Good morning, Dame Maria. It is a pleasure to serve under your chairmanship once again. I thank all hon. Members who are with us again today.

The Government believe that certain cryptoassets and distributed ledger technology could drive transformational changes in financial markets, offering consumers new ways to transact and invest, and that such technology could pose risks to consumers and financial stability. The Bill therefore allows the Government to bring digital settlement assets inside the regulatory perimeter.

In the first instance, the Government are focusing on fiat currency-backed stablecoins used primarily for payment. These are a type of digital settlement asset that could develop into a widespread means of payment and potentially deliver efficiencies in payments. Clause 21 extends the scope of payment systems legislation so that digital settlement asset payment systems and service providers are subject to regulation by the Bank of England and the Payment Systems Regulator.

Today, the Bank of England regulates systemic payment systems and service providers to those systems, where the Treasury makes an order recognising a particular payment system. That is subject to a high bar. Among other criteria, the Treasury must be satisfied that a system’s potential failure may cause disruption to the stability of the financial system.

Clause 21 also extends the scope of the Financial Services (Banking Reform) Act 2013 to ensure that relevant digital settlement asset payment systems are subject to regulation by the Payment Systems Regulator. That will help to protect user interests, promote competition and encourage innovation.

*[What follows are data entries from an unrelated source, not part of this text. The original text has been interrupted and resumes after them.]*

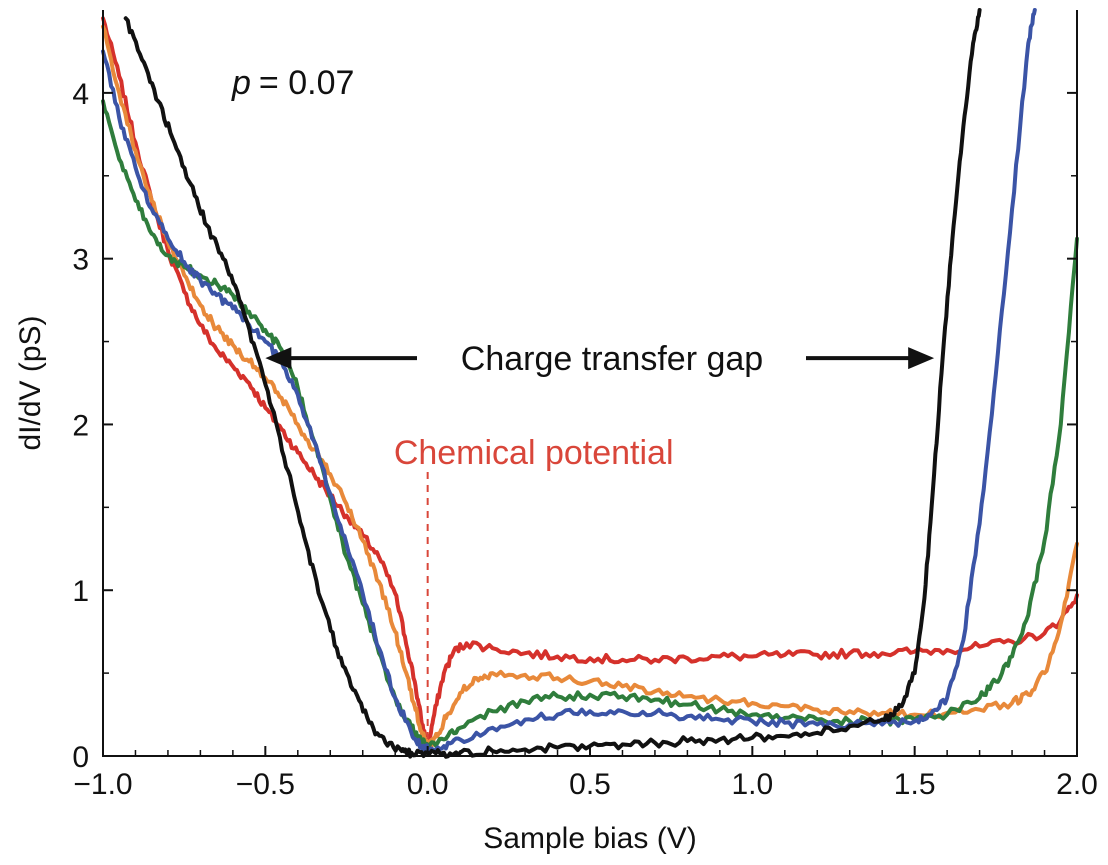 The image size is (1108, 865). Describe the element at coordinates (80, 592) in the screenshot. I see `y-tick-label: 1` at that location. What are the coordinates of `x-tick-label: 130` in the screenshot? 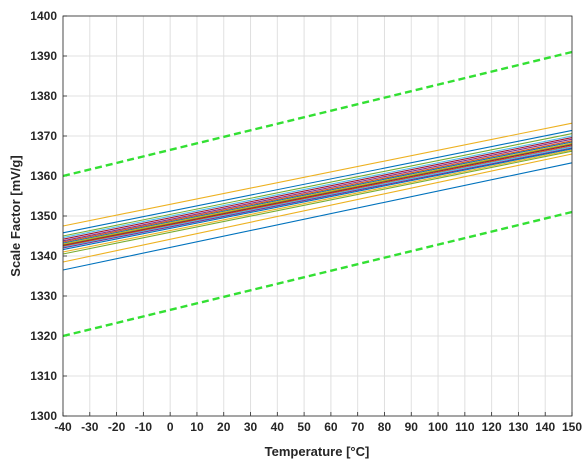 It's located at (518, 427).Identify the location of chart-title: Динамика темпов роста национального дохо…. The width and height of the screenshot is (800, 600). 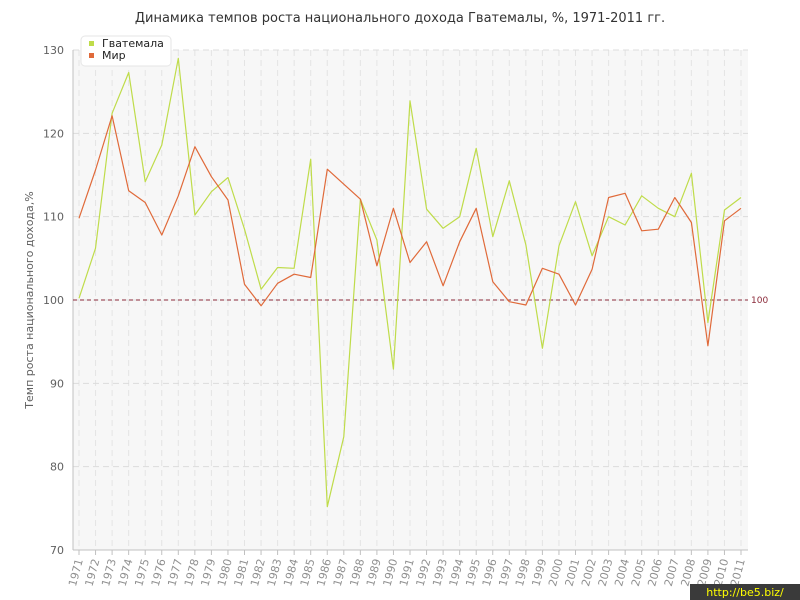
(400, 18).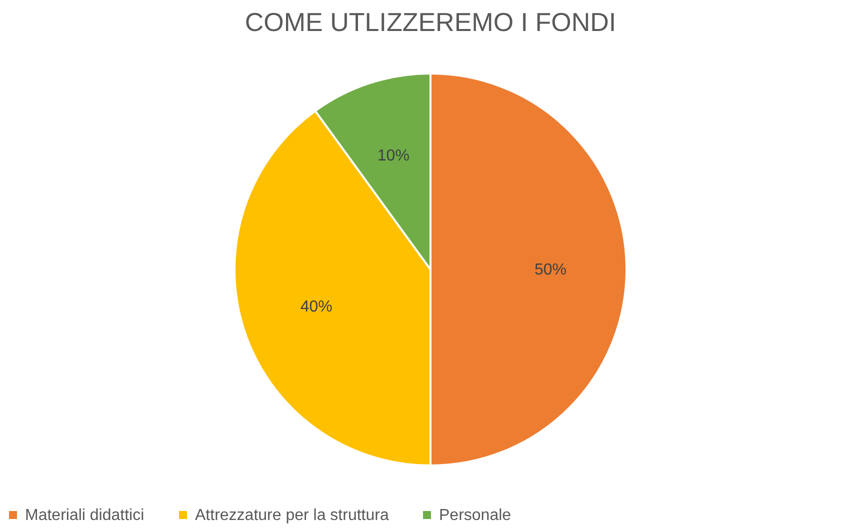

The changes made by clause 21 and schedule 6 will ensure that digital settlement asset payment systems and service providers are regulated to the same high standards as traditional payment systems.

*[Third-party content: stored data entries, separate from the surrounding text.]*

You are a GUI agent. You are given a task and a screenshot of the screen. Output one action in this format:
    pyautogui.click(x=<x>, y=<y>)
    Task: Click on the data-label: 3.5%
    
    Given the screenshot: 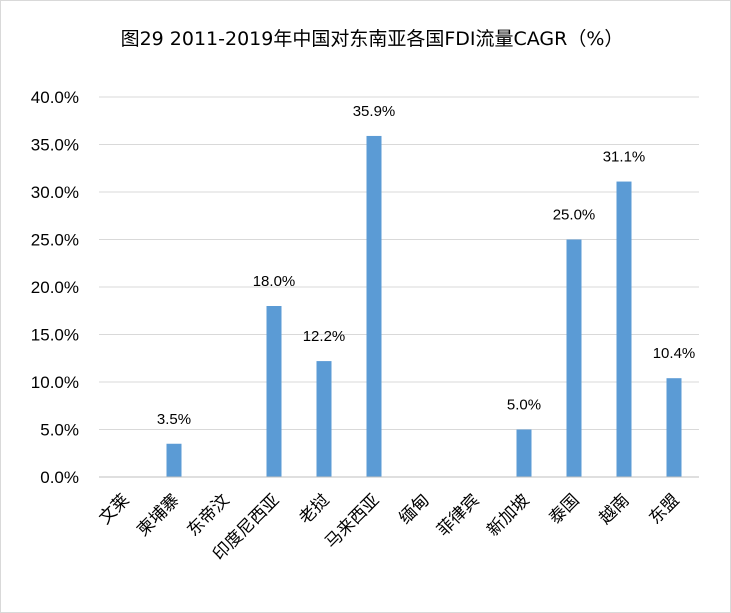 What is the action you would take?
    pyautogui.click(x=174, y=420)
    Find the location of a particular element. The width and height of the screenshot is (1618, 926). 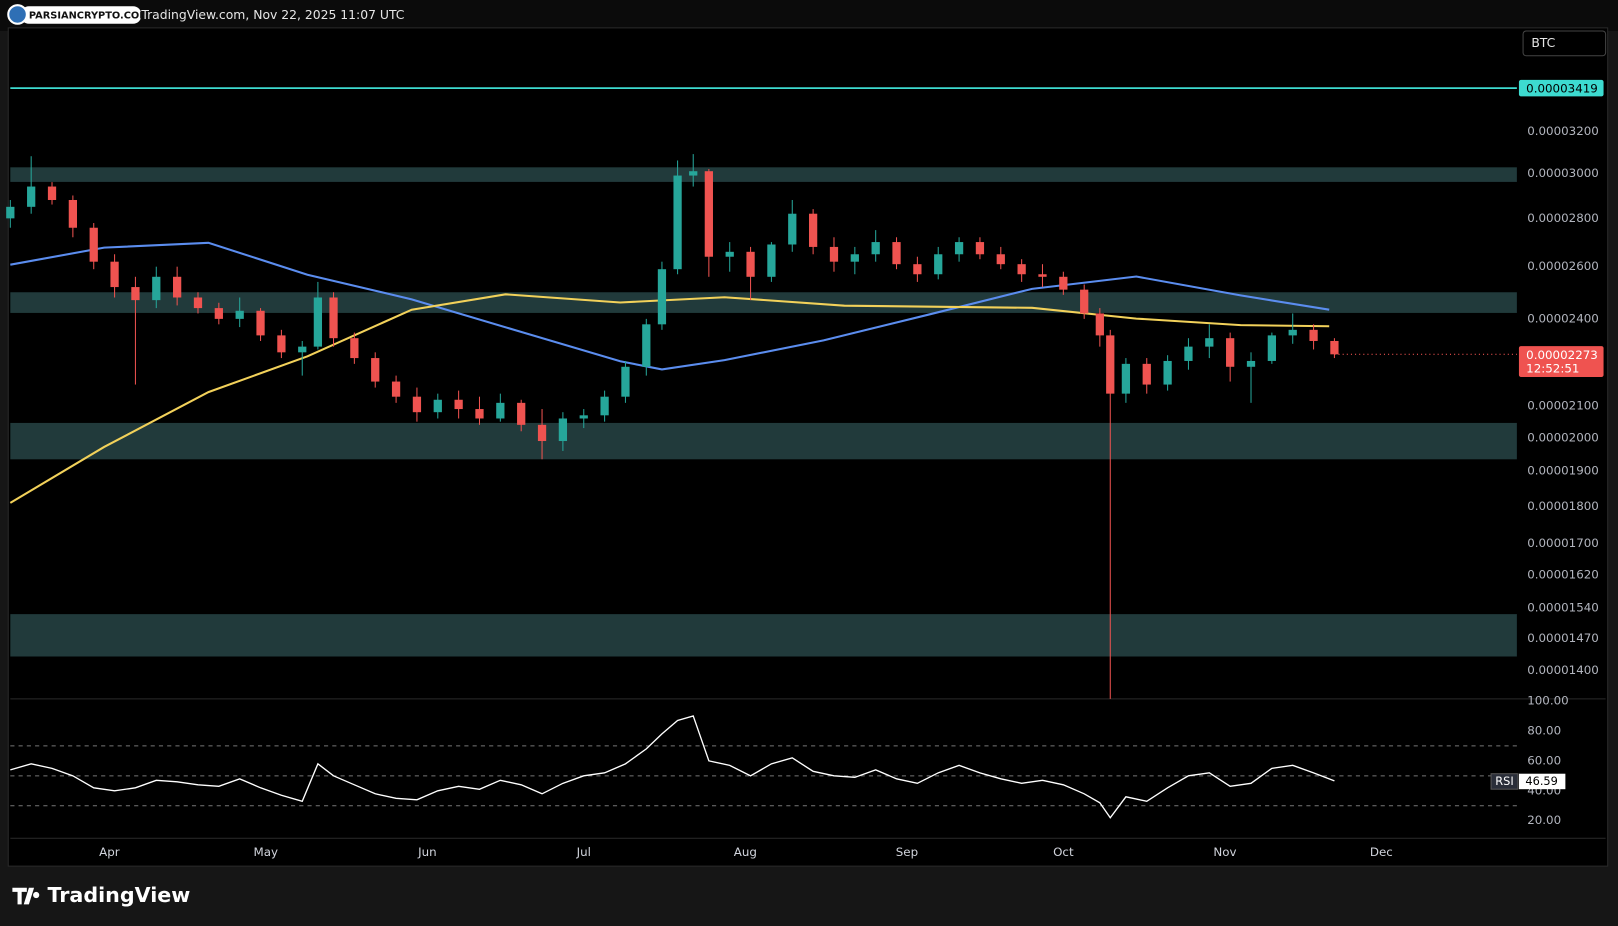

x-tick-label: Nov is located at coordinates (1224, 852).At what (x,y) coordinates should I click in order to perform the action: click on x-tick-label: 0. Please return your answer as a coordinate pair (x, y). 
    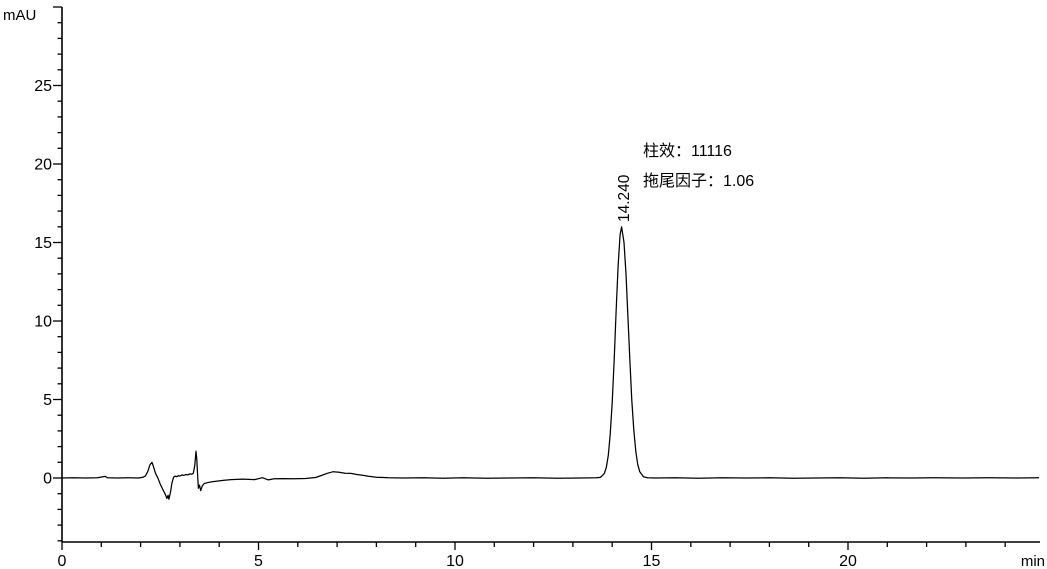
    Looking at the image, I should click on (62, 561).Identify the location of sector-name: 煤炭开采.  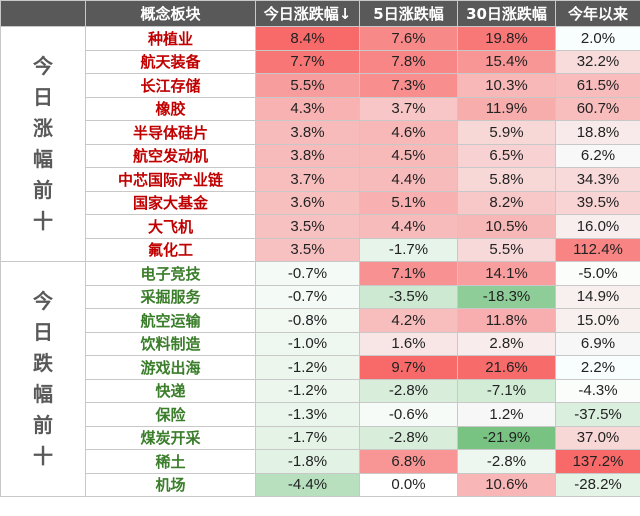
(170, 438).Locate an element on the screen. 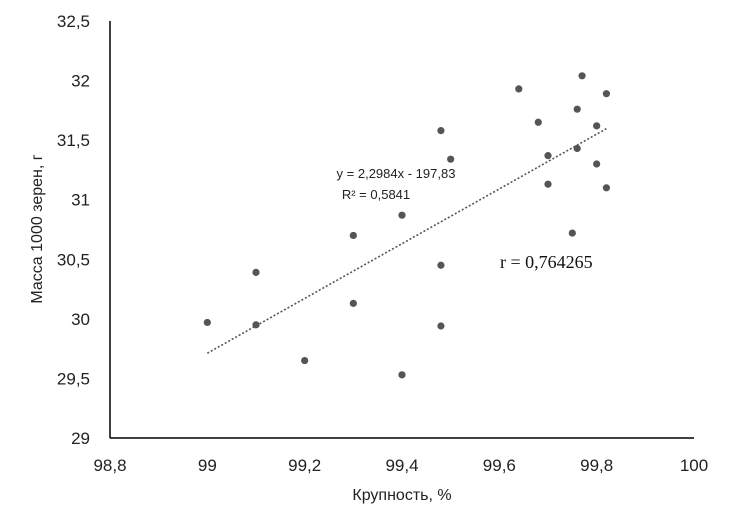  y-axis-title: Масса 1000 зерен, г is located at coordinates (38, 228).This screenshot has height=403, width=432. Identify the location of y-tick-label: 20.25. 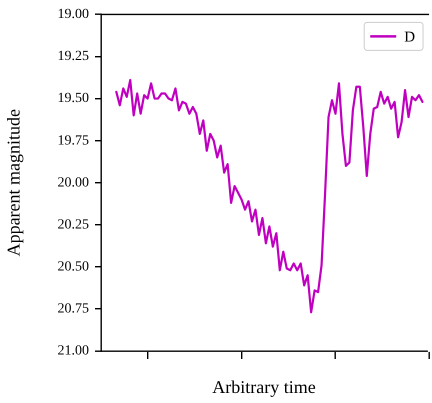
(74, 224).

Clause 22 allows the Government to bring digital settlement assets into the UK regulatory perimeter where they are used for payments. Secondary legislation under this clause could give the regulators powers over payment systems and service providers in order to mitigate conduct, prudential and market integrity risks. It could also allow the regulators to place requirements on firms in relation to appropriate backing assets and capital requirements to manage potential stability risks.

Given the nascent and rapidly evolving nature of the cryptoasset market, these provisions give the Treasury powers to amend the definition of “digital settlement asset” through secondary legislation. That is necessary to ensure that regulation can keep pace with the fast-moving nature of the market. The affirmative procedure will apply to any statutory instrument that seeks to amend the definition.

Clause 22 will also allow the Government to apply existing administration or insolvency regimes to digital settlement asset systemic payment systems and service providers to manage potential failures. The clause therefore provides the Government with the necessary powers to ensure that our legislative approach to digital settlement assets is flexible and responsive, and fosters competition and innovation in this fast-evolving sector. I recommend that the clauses and schedule stand part of the Bill.